■ PASSAGE GIVEN

He claimed he was under the control of two guides: master Alcar and master Zelanus.

Tenets of his teachings

There is no death

The most important point in the teachings of Jozef Rulof is that there is no death. A human dies when the silver cord, which connects the physical body with the spiritual body, breaks. The spirit then leaves its body and goes back to the world of the unconscious awaiting a new birth, or it goes to a sphere of darkness or a sphere of light, depending on the spiritual attunement of that person.

Suicide

Rulof believed that each human has a certain time to live. When someone commits suicide, they only lose day-consciousness. The silver cord does not break and the suicide remains in the material body. They then experience the body's rotting. According to Rulof, this pain cannot be compared with any torture on earth. When the body is rotted completely and the skeleton becomes visible, the person walks in an empty world and only sees and hears themselves. When the actual time of death has come, the spirit goes back to the world of the unconscious, or it goes to one of the spheres. For example, when someone commits suicide at the age of 35, and that person had to become 85 years old, they must dwell in an empty world for 50 years. The book The Cycle of the Soul tells the story of Lantos and what he experiences when he commits suicide.

■ GOALS
1. In the passage on Rulof's teachings, list every place the spirit may go after it leaves the body.
2. Quote the passage on Rulof's teachings, starting with "The most important" and going on through "of that person.".
The listing comes from a separate source unrelated to the passage on Rulof's teachings.

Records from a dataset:

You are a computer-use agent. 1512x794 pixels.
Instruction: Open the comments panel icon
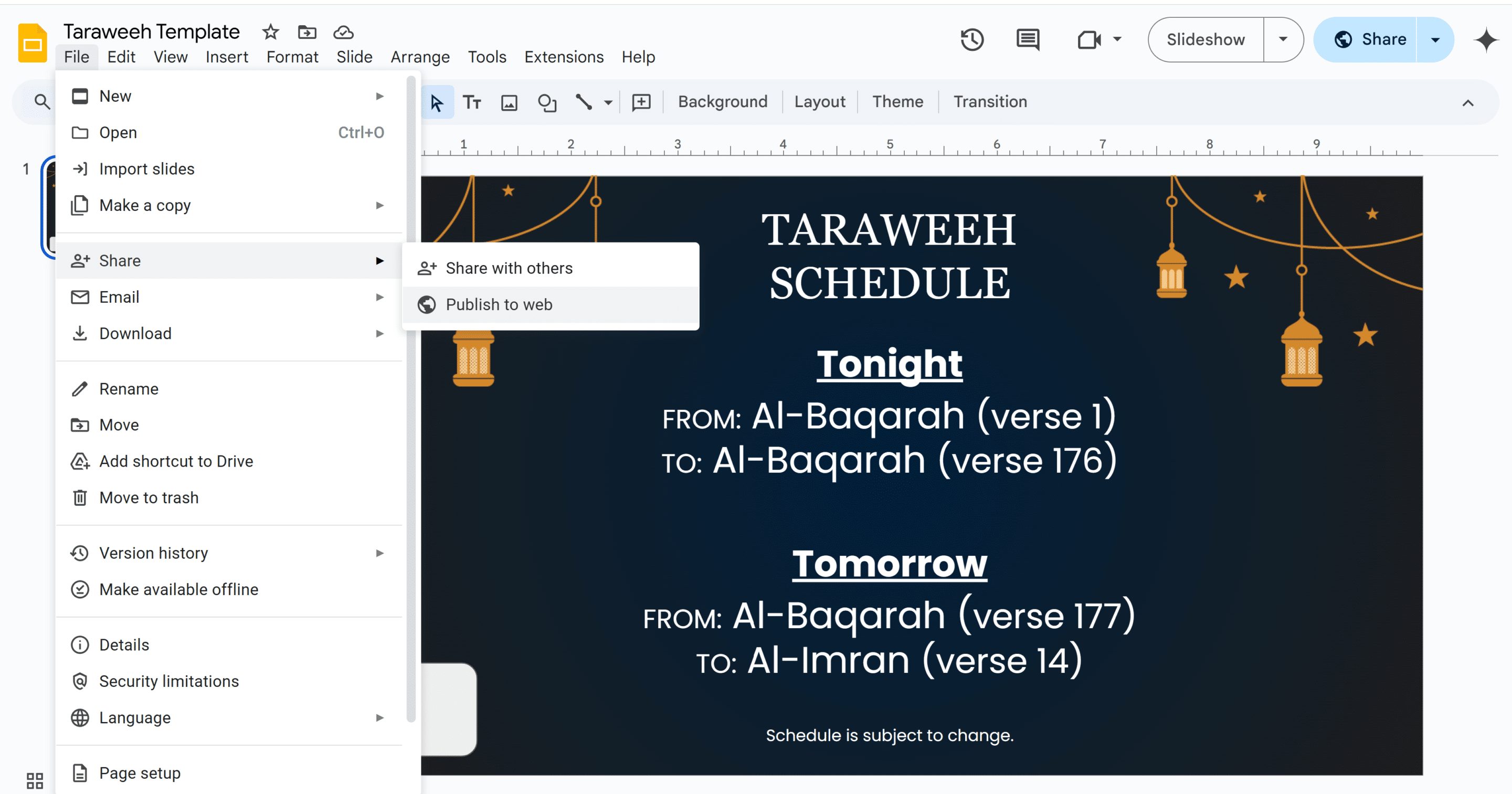click(x=1027, y=39)
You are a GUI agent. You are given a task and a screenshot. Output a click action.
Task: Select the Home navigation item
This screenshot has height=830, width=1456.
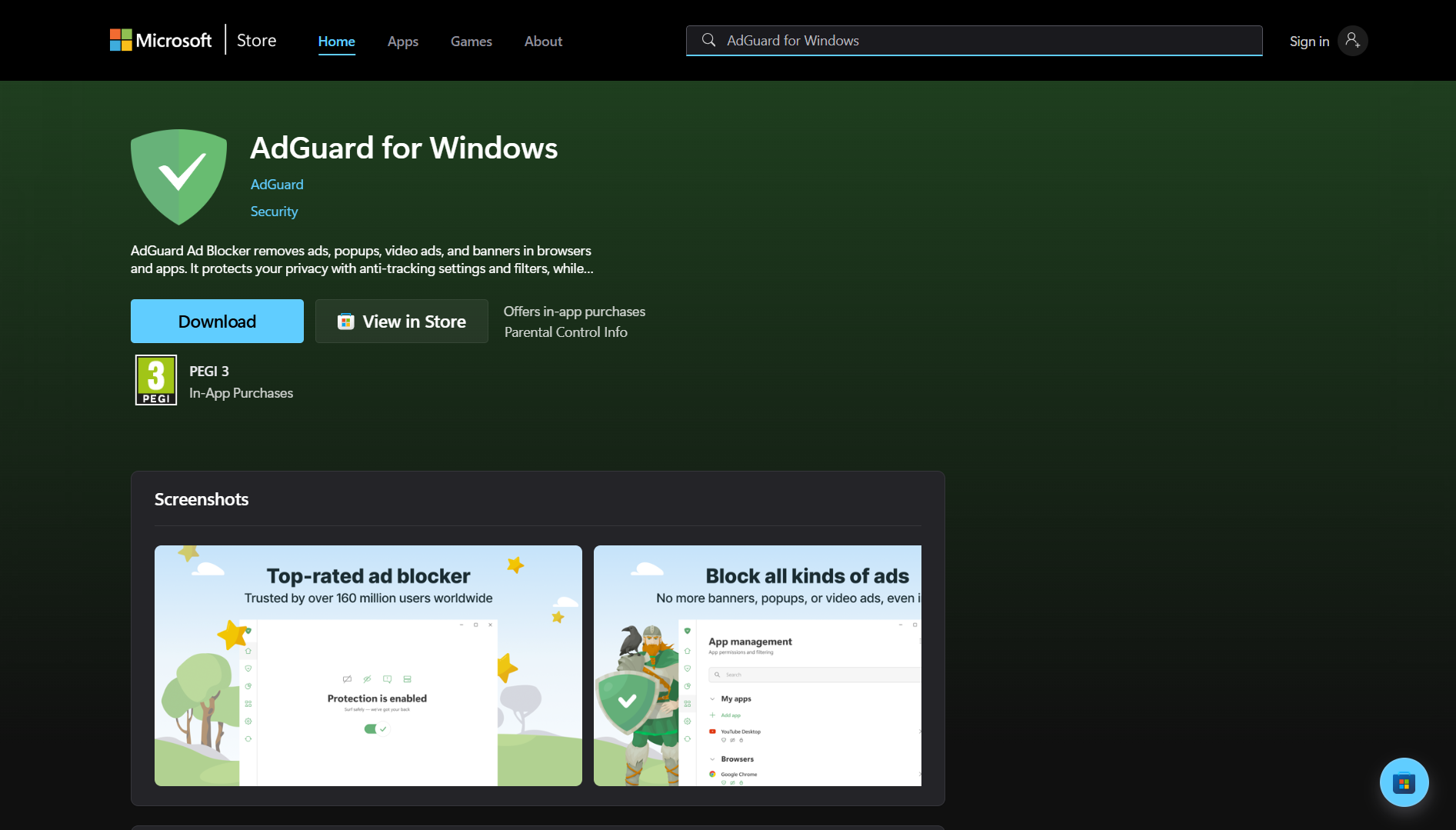click(336, 42)
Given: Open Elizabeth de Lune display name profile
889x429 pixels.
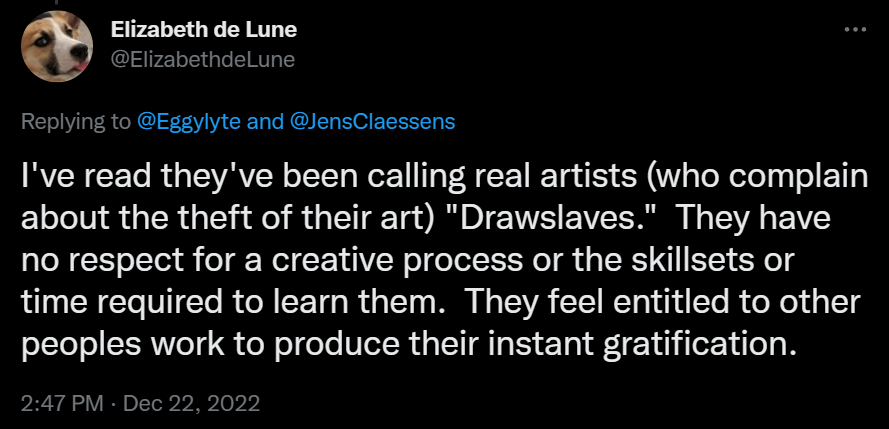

■ RESULTS
1.
- the world of the unconscious
- a sphere of darkness
- a sphere of light

2.
The most important point in the teachings of Jozef Rulof is that there is no death. A human dies when the silver cord, which connects the physical body with the spiritual body, breaks. The spirit then leaves its body and goes back to the world of the unconscious awaiting a new birth, or it goes to a sphere of darkness or a sphere of light, depending on the spiritual attunement of that person.